Life-changing experiences
Besides learning about agriculture, UD students learned about the history and settlement of New Zealand and the Maori culture. They ventured on excursions to the Waka on the Avon and the International Antarctic Center.
New Zealand is known as an adrenaline-filled country. During this study abroad, it’s pretty common for students to try something a little more thrilling during their free time. Anything like skydiving, bungee jumping, canyoning, ziplining or even getting a tattoo of a silver fern as a memento of the winter program.
Cecilia Uebel, a sophomore sustainable food systems major, went skydiving.
“It was one of the best experiences, honestly,” Uebel said. “When I landed I said, ‘Let’s go again, round 2!’”
Uebel said the study abroad program was everything she wanted in learning about sustainable farming. And she came back from the experience feeling like a different person.

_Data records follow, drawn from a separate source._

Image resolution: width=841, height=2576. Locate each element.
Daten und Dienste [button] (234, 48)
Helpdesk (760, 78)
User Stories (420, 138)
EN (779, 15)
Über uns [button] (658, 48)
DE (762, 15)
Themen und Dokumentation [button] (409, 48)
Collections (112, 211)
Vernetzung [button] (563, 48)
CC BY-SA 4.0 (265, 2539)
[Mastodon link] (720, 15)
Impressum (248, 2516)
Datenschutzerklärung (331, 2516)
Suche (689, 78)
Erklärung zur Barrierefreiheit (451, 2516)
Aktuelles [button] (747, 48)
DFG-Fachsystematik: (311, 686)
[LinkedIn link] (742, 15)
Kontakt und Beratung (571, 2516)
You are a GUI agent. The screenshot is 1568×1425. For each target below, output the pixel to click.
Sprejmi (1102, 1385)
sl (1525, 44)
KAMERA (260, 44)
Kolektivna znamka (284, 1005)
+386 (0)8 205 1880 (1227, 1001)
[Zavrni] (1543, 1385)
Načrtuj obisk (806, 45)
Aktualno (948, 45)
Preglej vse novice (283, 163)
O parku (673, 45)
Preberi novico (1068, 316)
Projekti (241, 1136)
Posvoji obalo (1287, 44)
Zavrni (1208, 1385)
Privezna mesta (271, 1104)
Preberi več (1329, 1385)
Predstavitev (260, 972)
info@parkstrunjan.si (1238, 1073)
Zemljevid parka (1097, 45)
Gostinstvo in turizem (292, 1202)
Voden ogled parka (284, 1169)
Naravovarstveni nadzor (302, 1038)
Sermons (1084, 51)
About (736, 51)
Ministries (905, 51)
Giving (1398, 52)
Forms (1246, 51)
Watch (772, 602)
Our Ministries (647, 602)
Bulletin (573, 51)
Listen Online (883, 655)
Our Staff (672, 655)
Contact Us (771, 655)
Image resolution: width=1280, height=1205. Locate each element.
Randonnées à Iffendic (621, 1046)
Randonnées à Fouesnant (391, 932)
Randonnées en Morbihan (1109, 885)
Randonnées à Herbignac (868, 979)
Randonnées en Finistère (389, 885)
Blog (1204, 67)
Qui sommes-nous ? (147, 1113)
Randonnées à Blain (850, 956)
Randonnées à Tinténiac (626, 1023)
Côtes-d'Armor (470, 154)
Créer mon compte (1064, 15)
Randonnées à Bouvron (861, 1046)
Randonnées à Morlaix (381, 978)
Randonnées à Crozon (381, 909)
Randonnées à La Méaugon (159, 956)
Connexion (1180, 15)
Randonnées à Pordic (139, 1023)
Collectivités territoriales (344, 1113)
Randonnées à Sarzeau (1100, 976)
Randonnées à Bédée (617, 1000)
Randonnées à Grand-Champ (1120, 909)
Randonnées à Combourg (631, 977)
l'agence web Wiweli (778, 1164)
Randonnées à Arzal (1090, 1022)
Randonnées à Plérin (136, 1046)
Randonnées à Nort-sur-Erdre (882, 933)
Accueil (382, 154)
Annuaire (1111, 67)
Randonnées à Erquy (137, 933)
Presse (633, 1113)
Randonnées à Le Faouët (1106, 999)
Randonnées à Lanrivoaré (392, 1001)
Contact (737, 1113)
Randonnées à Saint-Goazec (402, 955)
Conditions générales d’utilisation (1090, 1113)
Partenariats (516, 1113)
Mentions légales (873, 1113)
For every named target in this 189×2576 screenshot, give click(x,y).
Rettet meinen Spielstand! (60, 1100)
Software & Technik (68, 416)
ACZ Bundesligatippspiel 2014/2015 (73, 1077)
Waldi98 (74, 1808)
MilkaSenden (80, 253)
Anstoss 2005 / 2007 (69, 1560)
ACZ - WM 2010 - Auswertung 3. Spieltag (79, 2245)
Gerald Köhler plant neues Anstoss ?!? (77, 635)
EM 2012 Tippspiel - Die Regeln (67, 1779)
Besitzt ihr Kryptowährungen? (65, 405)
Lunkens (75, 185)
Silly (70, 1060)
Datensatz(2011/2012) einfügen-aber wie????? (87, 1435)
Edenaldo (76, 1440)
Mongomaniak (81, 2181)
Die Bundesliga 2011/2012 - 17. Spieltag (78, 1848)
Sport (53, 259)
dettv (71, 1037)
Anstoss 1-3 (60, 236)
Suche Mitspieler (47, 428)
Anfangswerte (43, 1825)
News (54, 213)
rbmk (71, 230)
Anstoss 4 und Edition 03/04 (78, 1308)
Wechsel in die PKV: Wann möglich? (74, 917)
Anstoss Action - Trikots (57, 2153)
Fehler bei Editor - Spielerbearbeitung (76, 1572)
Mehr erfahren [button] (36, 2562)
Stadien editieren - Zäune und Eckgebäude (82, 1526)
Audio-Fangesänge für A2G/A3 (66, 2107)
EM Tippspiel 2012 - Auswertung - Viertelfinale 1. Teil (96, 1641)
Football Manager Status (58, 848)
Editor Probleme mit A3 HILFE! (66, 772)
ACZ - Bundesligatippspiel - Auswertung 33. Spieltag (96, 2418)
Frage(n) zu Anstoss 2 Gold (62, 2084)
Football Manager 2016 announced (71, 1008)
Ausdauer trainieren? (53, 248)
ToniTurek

“I feel like I’ve been more open-minded to doing things,” Uebel said. “I feel more independent, too.”
Indeed, it was life-changing for alumni who went on the trip 25 years ago. The success of the program since 1999 has many alumni buzzing about the great memories they made and how studying abroad in New Zealand helped their careers, including Lisa Ahramjian, a UD class of 2002 animal science major, who works for the U.S. Department of Agriculture Foreign Agricultural Service and is based in Indonesia.
Ahramjian said many agricultural producers and companies around the world share similar farming experiences and challenges. But they also have their own unique challenges. She has worked closely with New Zealand diplomats about trade issues, and shared stories with them about her time abroad in New Zealand.
Ahramjian holds the memories of the program close to her heart.
“What I valued most about UD’s program was broadening the perspective of how agriculture is produced around the world,” Ahramjian said. “I always loved to travel, and the New Zealand study abroad opened my eyes to there being a role for traveling within the agricultural sector.”